The Energy Regulatory Commission (ERC) on January 14 announced a Sh9.13 per litre drop in the price of super petrol to a maximum of Sh92.80, a Sh7.5 drop for diesel to Sh83.30 and Sh5.78 for kerosene to Sh65.50 in Nairobi – the lowest prices in two years.


Motorists said they are spending more time on the roads with public service vehicle operators saying the heavy traffic has cancelled out the benefits of the cheaper fuel.

“Traffic has become worse especially in the mornings because more people are now using private vehicles to come to the city,” said Nicholas Mugo, a Kenya Bus Service driver.

The rise in traffic volumes has also increased petroleum sales for oil marketers.

Vivo Energy managing director Polycarp Igathe said evacuation of diesel, petrol, jet fuel and kerosene for January was already four per cent higher than last year’s 410 million litres for the month.

“We have seen a big increase in uptake across the country which can be related to affordability and economic growth,” he said.

The ERC has promised further reductions in the next review due on February 14 in line with the fall in crude oil prices for the month of December. The current prices are pegged on the November crude oil prices.
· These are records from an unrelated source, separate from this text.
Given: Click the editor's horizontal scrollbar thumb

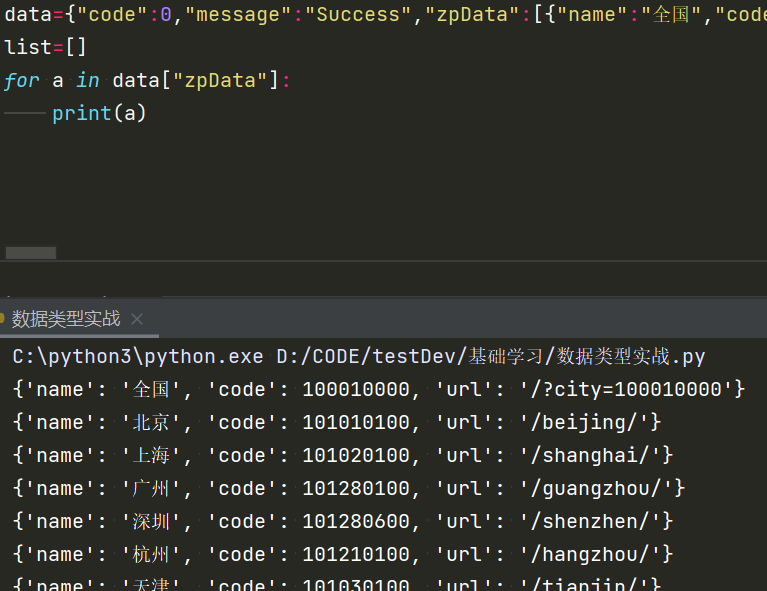Looking at the screenshot, I should (30, 253).
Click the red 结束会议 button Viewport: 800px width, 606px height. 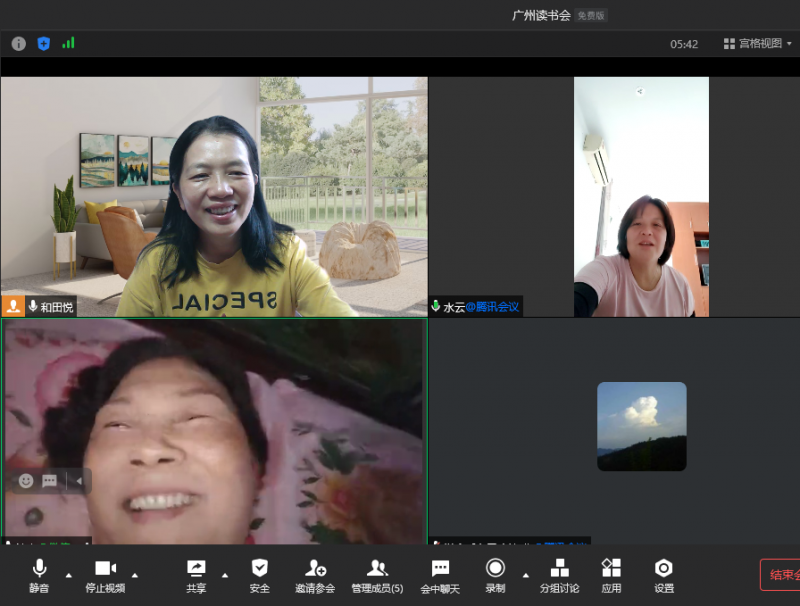[x=781, y=575]
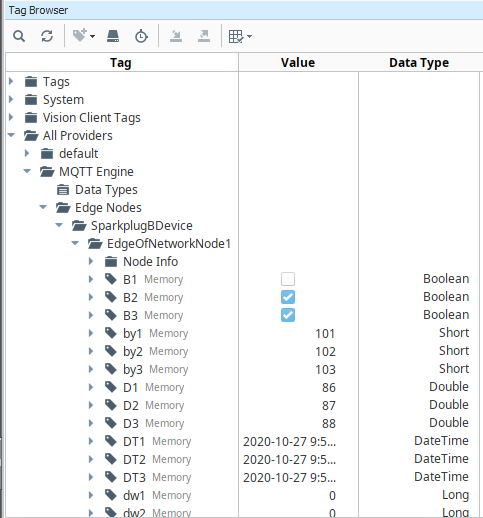Click the Data Type column header
The width and height of the screenshot is (483, 518).
pyautogui.click(x=419, y=62)
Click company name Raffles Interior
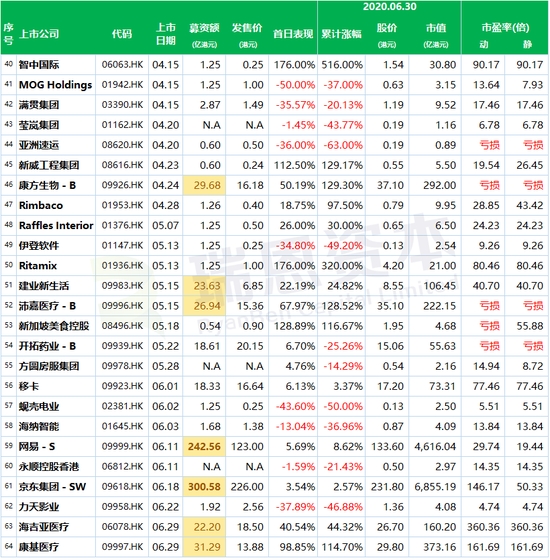The width and height of the screenshot is (550, 560). 56,226
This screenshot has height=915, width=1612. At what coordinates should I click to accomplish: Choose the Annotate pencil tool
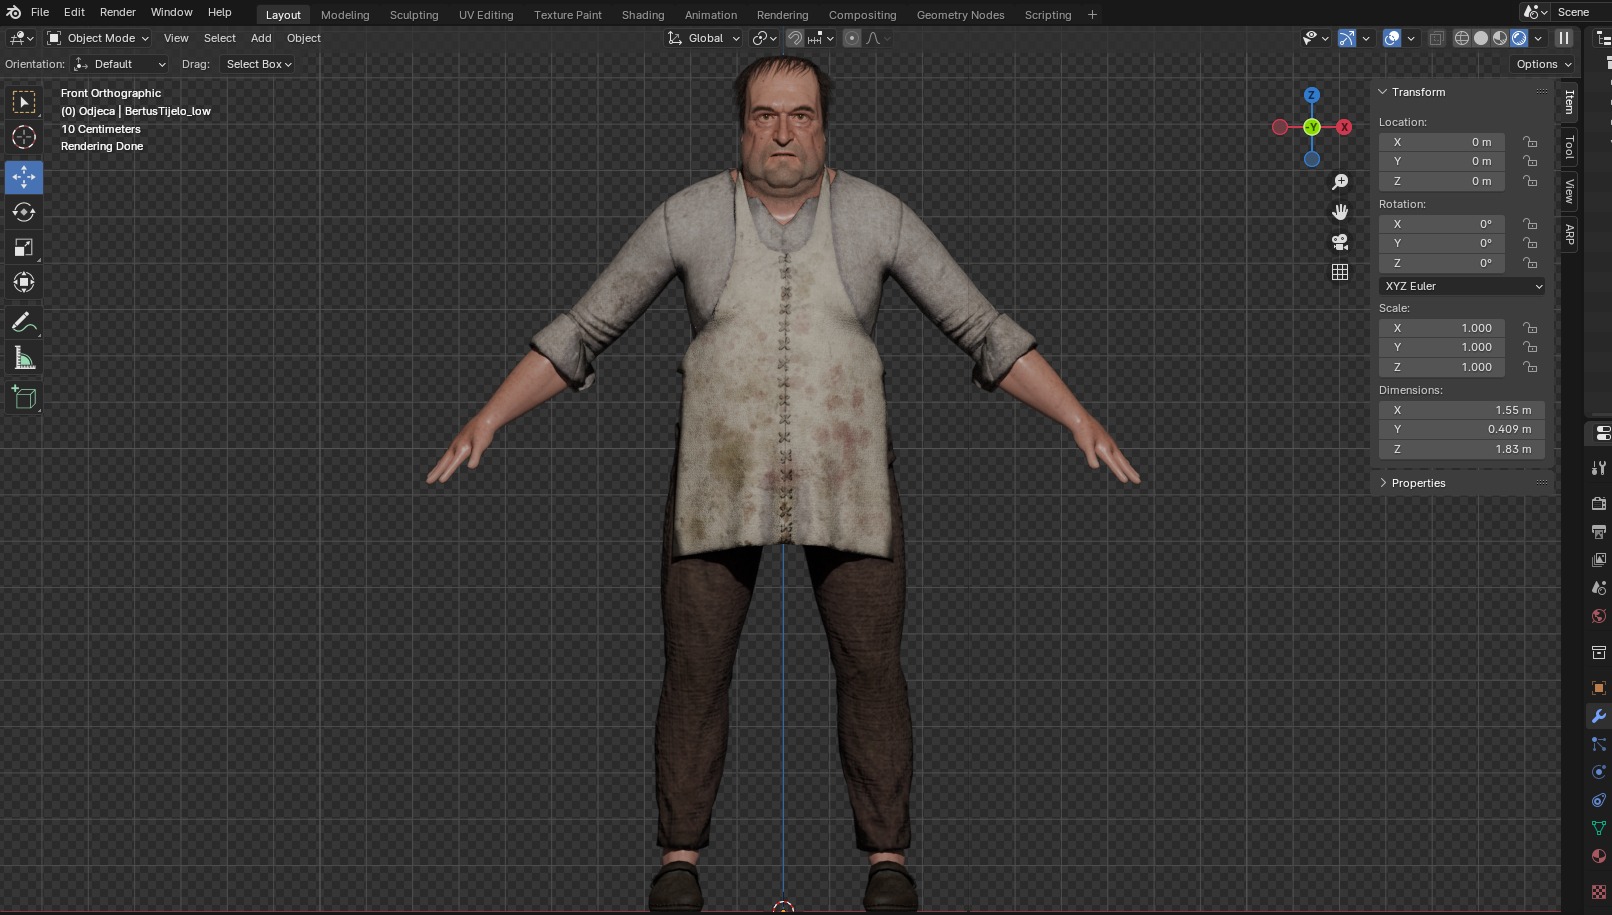coord(24,323)
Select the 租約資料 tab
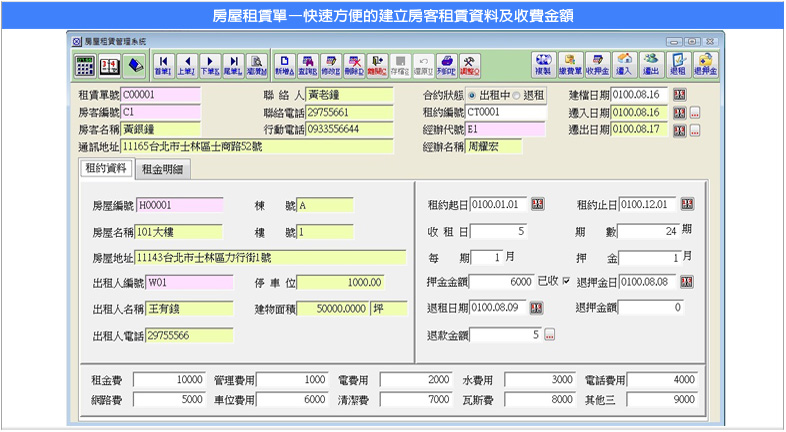The height and width of the screenshot is (432, 786). tap(104, 169)
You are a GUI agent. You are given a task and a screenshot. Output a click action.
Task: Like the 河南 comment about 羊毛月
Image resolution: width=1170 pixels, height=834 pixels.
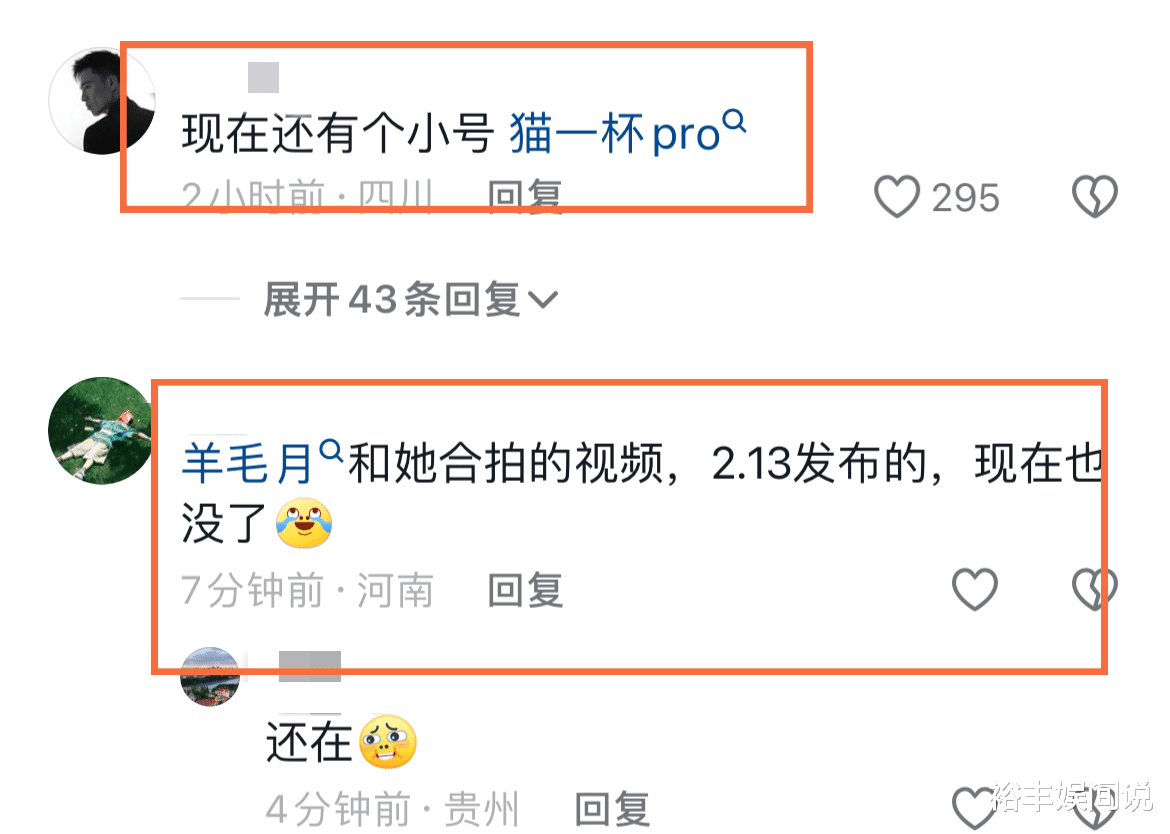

The two-month lag between local and international oil prices is occasioned by the duration it takes to import fuel products. The cheaper fuel could only make a bad situation worse as more motorists take advantage of the low prices.

The fall in petroleum prices comes at a time when motor vehicle sales have peaked to record levels, raising the volume of cars on the road.

Data from the Kenya Motor Industry Association shows that new vehicle dealers sold 17,499 units in 2014 up from 14,542 units recorded in 2013, a 20.3 per cent increase.


Sales of second-hand imports stood at 57,230 units in the nine months to September 2014 compared to 76,122 for the full year in 2013, setting the stage for a new record.

The rise in real estate developments is also being blamed for the increase in traffic as road construction fails to keep pace.

“The middle class has been expanding so much while new buildings are coming up in places like Nairobi’s Upper Hill intensifying congestion,” Mr Mwamburi said.

An inefficient public transport system has been blamed for the huge increase in the number of private vehicles on Nairobi roads where rail and rapid bus transit systems are yet to take off.

Previous attempts to introduce mass transport solutions like park-and-ride, where motorists leave their vehicles outside the city centre and use high capacity buses or trains to the central business district, have flopped.

But Duncan Kibogong from the National Transport and Safety Authority said consultations on a transport master plan policy are about to start.

“The most important thing is to improve public transport and in that case it’s going to make people leave their cars at home and use public transport to work places,” he said.